Chissà se i professori di desiderio degli anni Sessanta e Settanta del secolo scorso si sarebbero mai attesi che la loro ansia di liberazione sessuale si sarebbe trasformata nel giro di un paio di generazioni in “ansia da prestazione”?

Mettendo a confronto la traduzione Adelphi con la traduzione Einaudi, il lettore un po’ curioso si accorge subito, sin dal sommario, delle differenze. I titoli dei capitoli sono diversi. Praticamente tutti. Il primo capitolo nella versione Einaudi recita: Il personaggio più indimenticabile che ho conosciuto. Nella versione Adelphi diventa: La creatura più prodigiosa che abbia mai incontrato. Vado a vedere il titolo del capitolo in originale: The most unforgettable character I’ve met. Mah, da dove viene quella “creatura”? E l’aggettivo “prodigiosa”? Mi vengono in mente le parole di Kundera: “La forza di un romanziere non risiede solo nell’immaginazione, ma anche nella precisione semantica”. Credo che dovrebbe essere così anche nel caso di un traduttore. Ogni traduzione è una “ricreazione”, come ho detto: una ricreazione fedele. Essere infedeli in nome della “ricreazione” non è la stessa cosa che ricreare restando fedeli. E poi siamo sicuri che la parola “creatura” sia più “rothiana” che la parola “personaggio”? O che l’aggettivo “prodigiosa” riferito alla madre del protagonista, quella madre che gli si è talmente conficcata in testa che il piccolo Portnoy pensa che tutte le maestre non siano altro che suoi travestimenti, sia più esistenzialmente corretto di “indimenticabile”? Non so… In fondo, la lunga confessione del giovane protagonista è un’interminabile sequela di ricordi… Ricordi tanto indimenticabili da diventare vere e proprie ossessioni da cui il protagonista, per quanto si lamenti, si masturbi, scopi, o si arrabbi, non riesce a liberarsi.
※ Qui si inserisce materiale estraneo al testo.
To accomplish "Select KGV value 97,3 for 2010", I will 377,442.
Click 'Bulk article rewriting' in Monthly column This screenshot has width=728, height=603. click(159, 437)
Il secondo capitolo del romanzo, nella versione Einaudi si intitola Seghe, mentre in quella Adelphi Pippe. La versione originale è Whacking off, che diversi dizionari traducono indifferentemente con “farsi una sega” o “farsi una pippa”.

Ma, ragazzi, tra una “sega” e una “pippa” c’è un mare non tanto semantico, ma estetico. O no? Faccio riferimento all’estetica dell’opera, alla sua retorica, alla sua tonalità. Portnoy, il giovane incazzato che non ne può più di nessuno, né di sua madre, né di suo padre, né dei suoi avi ebrei né della società americana che manda a morire migliaia di ragazzi in Vietnam, ricordando le sue prime esperienze masturbatorie, avrà detto “sega” o “pippa”? Per me non ci sono dubbi, ma…

L’attacco del capitolo nella versione einaudiana suona così:

Poi arrivò l’adolescenza. Trascorrevo metà della mia vita da sveglio chiuso a chiave nel bagno, spremendomi il pisello nella tazza del gabinetto o nei panni sporchi del portabiancheria, o s-ciàcc, contro lo specchio dell’armadietto dei medicinali, di fronte al quale stavo ritto con le brache calate per vedere com’era quando schizzava fuori.

Nella versione adelphiana invece:

Poi è arrivata l’adolescenza – nel senso, metà della vita di veglia chiuso in bagno a svuotarmi il pirillo nella tazza del cesso, o nella cesta dei panni sporchi, o splash, contro lo specchio dell’armadietto dei medicinali, davanti al quale mi piazzavo a braghe calate per vedere che effetto faceva quando saltava fuori.

Quale traduzione preferite? Siete più per lo schietto “pisello” o per l’edulcorato “pirillo”? Amate più il ruvido “s-ciàcc” o l’incredibile “splash” (vi ricordo che si tratta di uno schizzo di sperma umano maschile, non di un getto d’acqua corrente)?

Comunque la pensiate, se la traduzione non è una “ricreazione” fedele, rischia di porre in secondo piano l’autore a vantaggio del traduttore.